Of course, what this means is that because ransomware attackers are capitalizing on a breach made by other cybercriminals, even if the attackers honor their word and provide the encryption or delete any compromising information they have, the breach still exists and may easily be sold afresh to a new cybercriminal to exploit. Indeed, the Proofpoint data did indeed reveal that multiple threat actors are using the same malware payloads to distribute ransomware attacks.
On the hunt
This shift is significant, as Proofpoint reveals that the distribution of ransomware via email has grown considerably since 2015. Such attacks would commonly see criminals sending out a huge volume of emails to individual addresses, with those messages containing either malicious files or links that would infect the victim’s device once clicked on.
They reveal that attackers would often conduct surveillance of potential targets to help them identify potentially high-value organizations to attack. This surveillance would include not only vulnerability to attack but also the likelihood that they would pay out any ransom requests made of them.
After the shift to a more ecosystem-based approach, ransomware attackers would work with initial access brokers to leverage existing backdoors into the systems of target organizations.

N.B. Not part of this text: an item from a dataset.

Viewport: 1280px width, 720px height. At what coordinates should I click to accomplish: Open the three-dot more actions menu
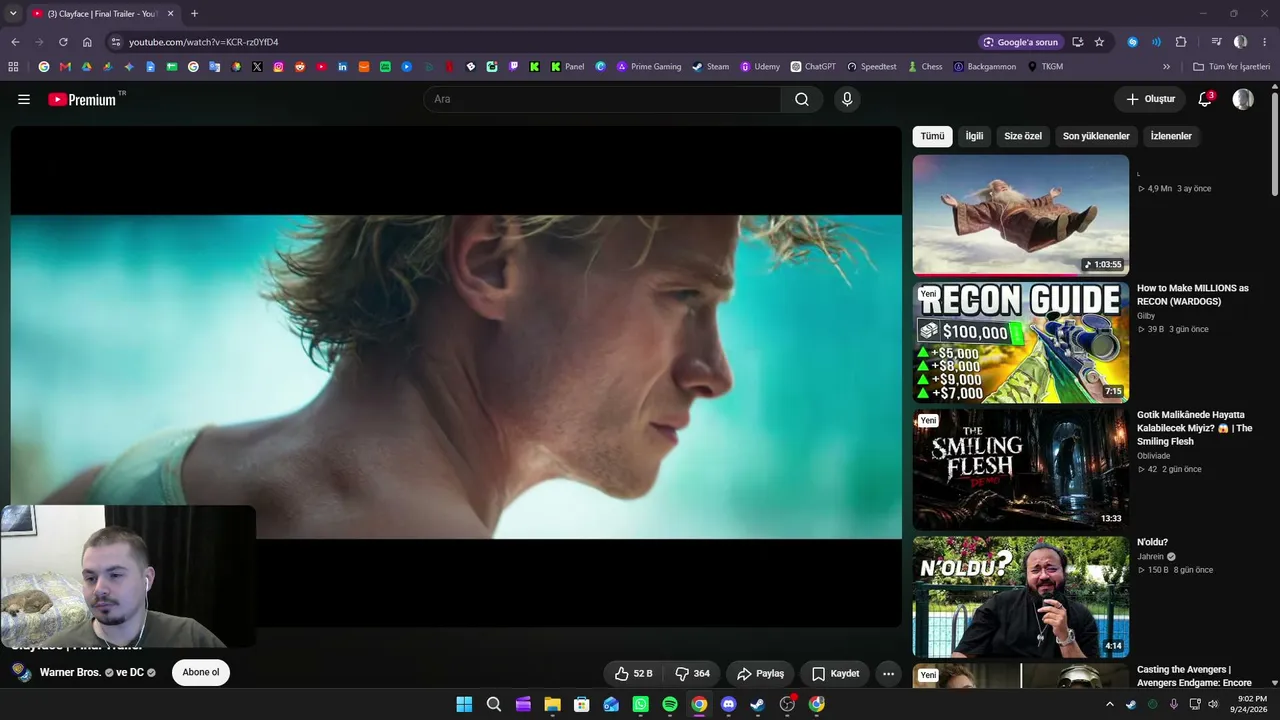pyautogui.click(x=888, y=673)
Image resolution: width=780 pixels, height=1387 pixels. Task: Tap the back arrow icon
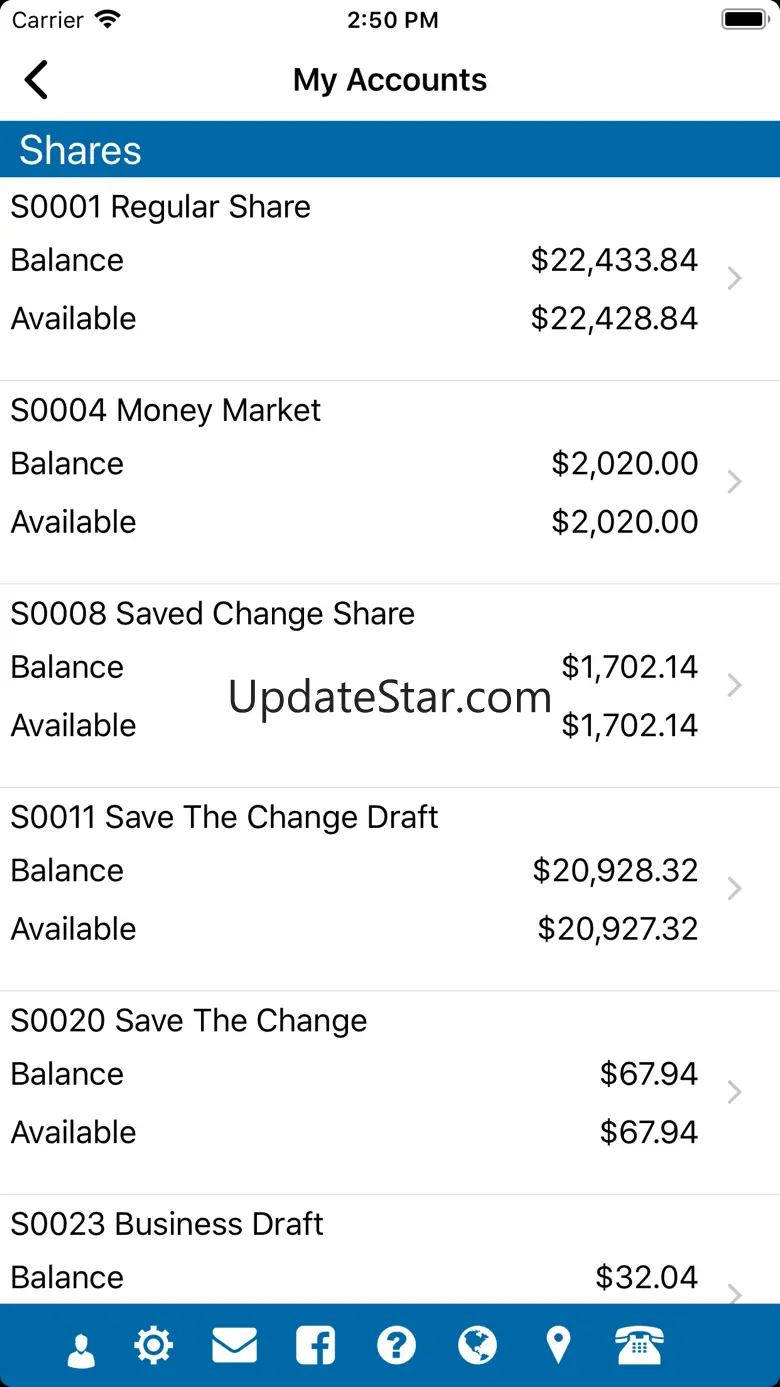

The researchers believe that the threat landscape for ransomware attacks during 2021 will continue via email-based downloaders, with attackers using extensive reconnaissance to ensure that the ransomware is deployed in the most lucrative way. They also suggest that attackers are increasing the speed of their operations, with a typical “dwell time” of just two days in the victim’s system before ransomware is deployed. This is a noticeable drop from around 40 days in 2019.
Protecting against ransomware
For many organizations, it’s more a case of when, not if an attack occurs, so it’s vital that a robust incident response plan is not only prepared but acted upon. This will help to ensure that senior managers, the legal department, and insurers are notified at the earliest opportunity.

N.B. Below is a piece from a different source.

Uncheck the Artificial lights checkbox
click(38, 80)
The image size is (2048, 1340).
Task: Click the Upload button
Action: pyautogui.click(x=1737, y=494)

Many organizations are defaulting to paying ransom demands as quickly as possible, but in reality, each such attack should be treated on its individual merits, with an open mind kept where possible. It’s very easy for executives who are unfamiliar with ransomware attacks to waste valuable time pledging never to settle with criminals before eventually accepting the reality of the situation and using their insurance to pay up.
It’s highly likely that the attackers will have done their due diligence and chosen organizations with sufficient insurance to cover their attack, so it’s important to keep calm and not panic. Instead, ask questions exploring things such as the sensitivity of any information that has been compromised, the availability of back-ups, the costs associated with non-payment of the ransom, and so on.
With ransomware attacks on the rise, it’s vital that organizations have plans and procedures in place not only to try to prevent them from happening but also to respond effectively when they do.